Identifying the Active Site on ZnxCryOz for HC-O Bond Cleavage in Syn-gas Conversion

The excellent performance of ZnxCryOz catalysts, used in the process of converting CO/H2 to methanol and light olefins, is highly attractive, but the microstructure of ZnxCryOz structure under the syngas conversion conditions remains elusive experimentally and theoretically because of the limitation of the detecting facilities/methods. By using the genetic-algorithm-based global structural search accelerated by machine learning in combination with a local cluster sampling strategy in the active learning scheme, we reveal the structure/composition evolution of ZnxCryOz structures and uncover that the catalytic activities of these catalysts strongly depend on the Zn/Cr ratios under the syngas conversion conditions.

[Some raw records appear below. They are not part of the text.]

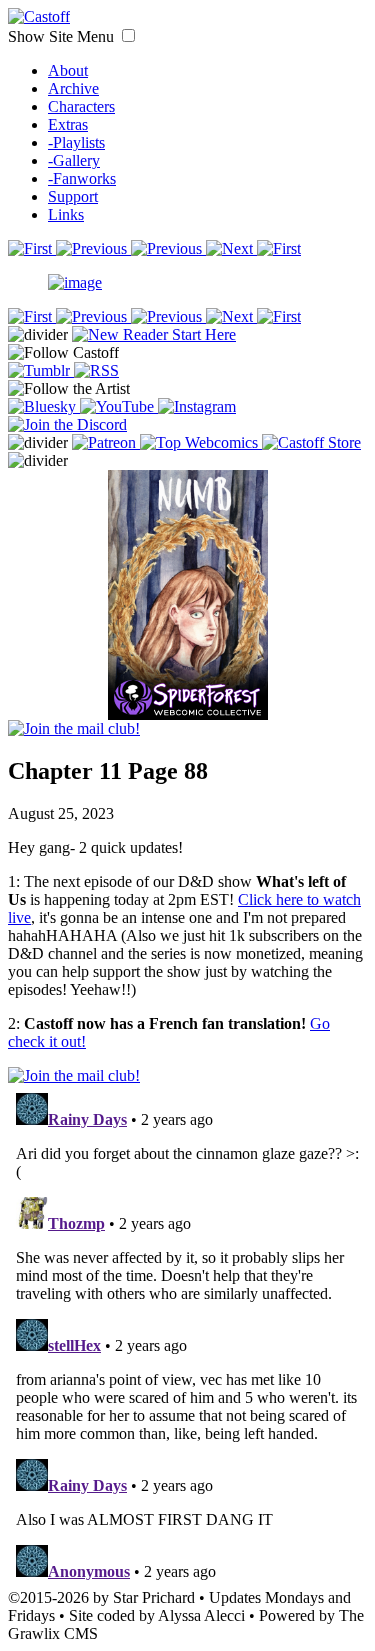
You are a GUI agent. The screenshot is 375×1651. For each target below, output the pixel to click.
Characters (81, 106)
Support (73, 196)
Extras (68, 124)
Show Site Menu (63, 36)
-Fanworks (82, 178)
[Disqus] (187, 1335)
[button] (128, 35)
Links (66, 214)
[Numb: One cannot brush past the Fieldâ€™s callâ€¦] (188, 574)
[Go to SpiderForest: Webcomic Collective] (188, 699)
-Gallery (74, 160)
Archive (73, 88)
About (68, 70)
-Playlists (76, 142)
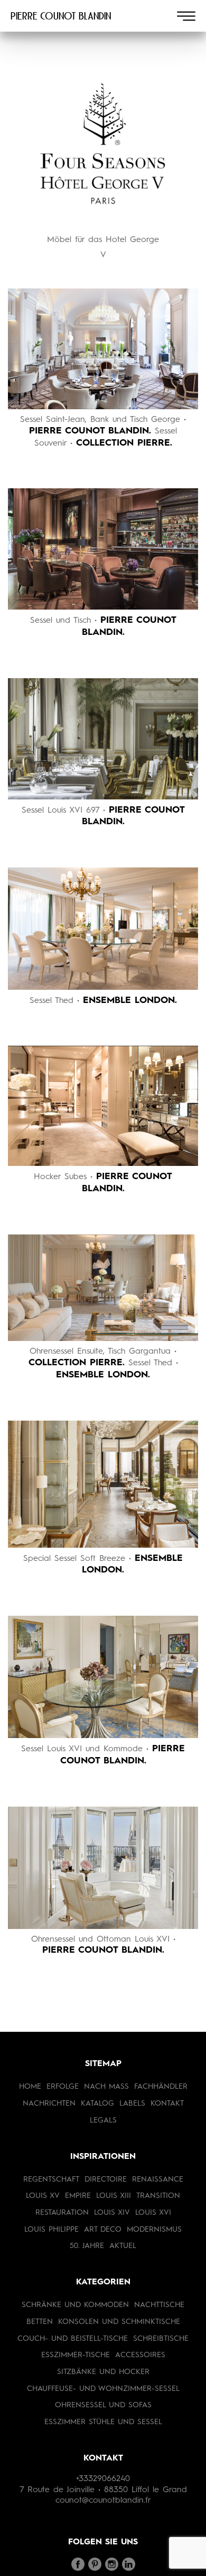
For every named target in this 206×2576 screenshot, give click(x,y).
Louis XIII (113, 2195)
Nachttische (159, 2305)
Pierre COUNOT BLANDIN (61, 16)
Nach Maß (106, 2086)
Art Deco (102, 2229)
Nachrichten (49, 2103)
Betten (39, 2322)
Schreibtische (161, 2338)
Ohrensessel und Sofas (103, 2405)
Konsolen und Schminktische (119, 2322)
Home (30, 2086)
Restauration (62, 2212)
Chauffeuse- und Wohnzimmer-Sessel (103, 2388)
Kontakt (167, 2103)
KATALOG (97, 2103)
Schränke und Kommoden (75, 2305)
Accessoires (140, 2355)
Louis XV (43, 2195)
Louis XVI (153, 2212)
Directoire (106, 2179)
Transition (158, 2195)
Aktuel (122, 2246)
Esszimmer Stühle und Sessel (103, 2422)
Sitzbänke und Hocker (103, 2372)
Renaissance (157, 2179)
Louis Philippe (51, 2229)
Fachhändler (161, 2086)
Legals (103, 2120)
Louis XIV (112, 2212)
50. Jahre (87, 2246)
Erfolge (62, 2086)
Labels (132, 2103)
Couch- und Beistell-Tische (72, 2338)
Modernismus (154, 2229)
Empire (78, 2195)
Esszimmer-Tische (75, 2355)
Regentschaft (51, 2179)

The possible active phase at the thermodynamically stable condition is identified and the critical active site influencing the catalytic property is unraveled. We show that the catalyst Zn2Cr2O5, which consists of a thin ZnO layer and the ZnCr2O4 structures, achieves a high catalytic activity for syngas conversion and its X-ray diffraction patterns are in agreement with the experimental result. Importantly, the presence of a hexahedral configuration ([ZnCrO2]hex) is found to affect the catalyst activity significantly, and this result is further supported by the analysis based on the structure-activity relationship.